Due coming out che hanno cambiato il rapporto tra sport e Hiv. E forse anche il mondo

All’inizio degli anni novanta le parole “Hiv” e “Aids” erano legate quasi sempre e solo a una parola: omosessuale. La narrazione dominante durante une delle più grandi epidemie della storia recente vedeva l’Hiv come appannaggio quasi esclusivo della popolazione LGBT+, facendo andare di pari passo lo stigma e la demonizzazione della malattia con quello della comunità omosessuale. Sull’infezione, dunque, valeva una sorta di don’t ask, don’t tell. Anche nello sport.

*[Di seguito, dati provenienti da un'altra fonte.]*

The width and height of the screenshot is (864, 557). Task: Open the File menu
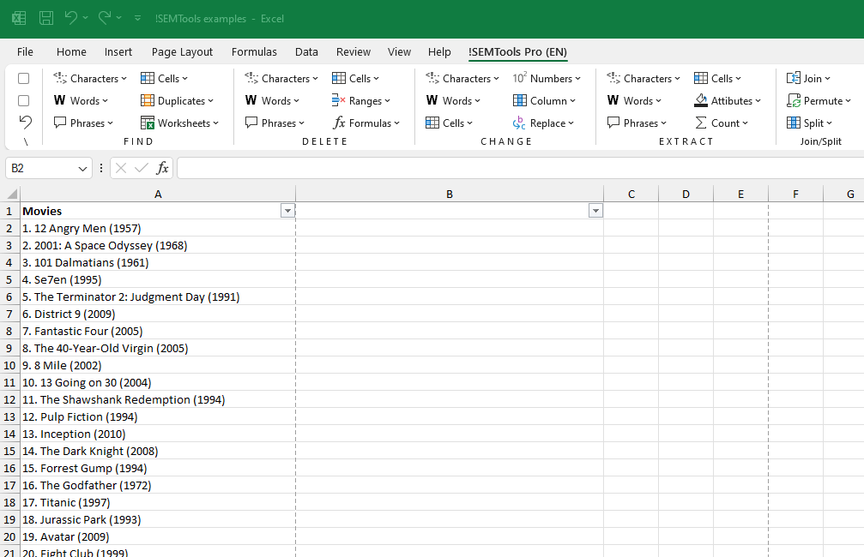[x=25, y=51]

Il primo a rompere il muro del silenzio fu il cestista Magic Johnson, stella dei Los Angeles Lakers. Nel 1991, durante un controllo di routine, scoprì di aver contratto il virus, lui, star ed eterosessuale. Una notizia potenzialmente epocale. Il ritiro durò poco – chi può dimenticare il Dream team della nazionale di basket statunitense alle Olimpiadi di Barcellona del 1992? – al contrario delle polemiche. Molti giocatori nella Nba espressero la loro preoccupazione: e se durante uno scontro di gioco l’atleta si fosse tagliato e sanguinando avesse contagiato un avversario? I fan però acclamavano Magic Johnson e per far fronte alle perplessità degli altri giocatori e per garantire una maggiore sicurezza in campo la Nba introdusse quella che fu chiamata ufficiosamente la Magic Johnson Rule, regola che imponeva di lasciare immediatamente il campo in caso di ferite sanguinanti o di maglie da gioco sporche di sangue e di poter rientrare in campo solo dopo essere stati medicati.

Una regola all’epoca innovativa, ma che adesso è diventata comune in ogni sport dove è previsto il contatto e che ha dato il là ad altre disposizioni atte a prevenire la diffusione di tutte le malattie trasmissibili allo stesso modo dell’Hiv. La disclosure di Magic Johnson diede una spinta fondamentale al cambiamento della percezione dell’opinione pubblica in materia della sieropositività.

Se Magic Johnson è vivo e lotta, letteralmente insieme a noi, la stessa fortuna non è toccata invece ad Arthur Ashe, tennista americano. Era il 1992, qualche mese dopo la pubblica ammissione di Johnson, e la conoscenza che si aveva allora del virus era limitata. Così come le cure. Ashe non ce la fece, e morì un anno dopo. Neanche Ashe era gay e la sua carriera sportiva era stata folgorante fino all’anno del ritiro, il 1980. Unico giocatore nero ad aver vinto il torneo singolare maschile di Wimbledon, degli Us e degli Australian Open, Ashe continuò a calcare i campi da tennis fino a quando, nel 1979, non fu colpito da infarto. Iniziò allora una brillante carriera da giornalista e da commentatore sportivo, fino a quando nel 1983 ebbe un altro attacco di cuore. In entrambi i casi fu sottoposto a operazioni e a trasfusioni di sangue. Nel 1988 la scoperta che cambiò la sua vita: durante una delle due operazioni al cuore, proprio a causa delle trasfusioni, Arthur Ashe aveva contratto l’Aids. Mantenne il segreto fino all’otto aprile del 1992 quando, giocando d’anticipo su Usa Today, intenzionato a rivelare la notizia, Ashe si presentò in conferenza stampa per dichiarare pubblicamente la sua sieropositività, stanco delle voci e dei pettegolezzi che da tempo giravano sul suo stato di salute. Le storie di Magic Johnson e di Arthur Ashe – insieme a quella del tuffatore Greg Louganis – hanno dato una spinta decisiva alla percezione che si ha dell’Hiv e, grazie alle terapie odierne, oggi è possibile conviverci e praticare sport, anche a livello agonistico, come se si fosse affetti da un’altra qualsiasi patologia cronica. A patto di non scordarsi mai l’importanza della prevenzione.